Sur les rayons de ma bibliothèque, il y a des familles de livres. Je les regarde en passant: la couleur de la tranche, le logo, le caractère. Les formes, les motifs que je perçois et qui se recoupent ne renvoient pas aux contenus des ouvrages, mais à une certaine époque de ma vie – estudiantine notamment –, l'époque où je les avais achetés, où j'avais pensé les lire.

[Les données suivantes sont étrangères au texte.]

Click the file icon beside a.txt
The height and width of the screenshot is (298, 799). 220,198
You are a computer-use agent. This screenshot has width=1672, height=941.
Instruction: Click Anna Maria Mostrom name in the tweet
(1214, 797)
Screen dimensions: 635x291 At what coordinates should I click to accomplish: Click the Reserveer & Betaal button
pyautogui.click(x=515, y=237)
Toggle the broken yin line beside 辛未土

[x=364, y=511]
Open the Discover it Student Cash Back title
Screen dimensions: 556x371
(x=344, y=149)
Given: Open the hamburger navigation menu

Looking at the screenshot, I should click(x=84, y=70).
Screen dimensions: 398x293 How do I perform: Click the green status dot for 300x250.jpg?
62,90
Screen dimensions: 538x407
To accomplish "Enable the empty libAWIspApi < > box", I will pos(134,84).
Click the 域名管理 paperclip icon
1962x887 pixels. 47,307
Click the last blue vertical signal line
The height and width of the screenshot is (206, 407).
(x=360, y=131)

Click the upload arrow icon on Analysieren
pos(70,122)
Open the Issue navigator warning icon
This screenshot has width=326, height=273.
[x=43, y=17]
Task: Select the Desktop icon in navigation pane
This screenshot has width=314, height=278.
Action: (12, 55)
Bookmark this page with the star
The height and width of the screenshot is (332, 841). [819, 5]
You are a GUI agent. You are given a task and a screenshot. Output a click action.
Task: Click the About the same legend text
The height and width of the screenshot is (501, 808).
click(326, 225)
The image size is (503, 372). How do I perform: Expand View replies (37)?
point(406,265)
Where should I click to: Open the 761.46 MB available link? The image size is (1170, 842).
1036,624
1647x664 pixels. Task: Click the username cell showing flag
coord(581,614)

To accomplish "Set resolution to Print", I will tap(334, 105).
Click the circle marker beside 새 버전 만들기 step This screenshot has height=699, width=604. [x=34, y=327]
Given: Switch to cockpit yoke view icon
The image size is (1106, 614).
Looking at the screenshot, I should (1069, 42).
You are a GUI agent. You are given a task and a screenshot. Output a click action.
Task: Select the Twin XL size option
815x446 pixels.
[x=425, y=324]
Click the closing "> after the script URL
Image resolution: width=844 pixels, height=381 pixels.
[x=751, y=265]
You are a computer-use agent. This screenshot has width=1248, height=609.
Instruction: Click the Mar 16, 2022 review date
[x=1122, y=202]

Il existe différentes époques de ma volonté de lire. Ce ne sont pas des époques de lecture, parce que je ne lisais pas. (Généralement, la vue des livres ne suffit pas à évoquer le moment où je les ai lus. Parfois, j'écoute un CD et soudain un livre me passe par la tête. Alors seulement, je me dis que j'en ai lu quelques-uns. Mais il faut le CD.) Non, je songe aux après-midi de désinvolture, durant lesquels j'entreprenais le décompte de mes livres, le calcul des livres lus et des non-lus. Longtemps, j'ai noté sur le premier feuillet leur date d'acquisition. Proximité des dates = époque de volonté de lire. Serrement de gorge, souvent, à l'idée que je suis un acheteur, beaucoup plus qu'un lecteur de livres.
L'autre jour, une crise. Je lis René pour me rassurer. À haute voix. Bien fort. Ce n'est pas trop long. Ça fait son effet.
Je repense au type de France Culture. Pourquoi ne pas lancer une pratique similaire pour l'écriture: "n. é.", non écrit (donc écrit ailleurs), "é. s.", écrit subrepticement, "é. n.", écrit dans le noir? Et pourquoi pas "d. é. m.", d'abord écrit à la main, "é. h. v.", écrit hors la ville, "é. d. t.", écrit le dos tourné?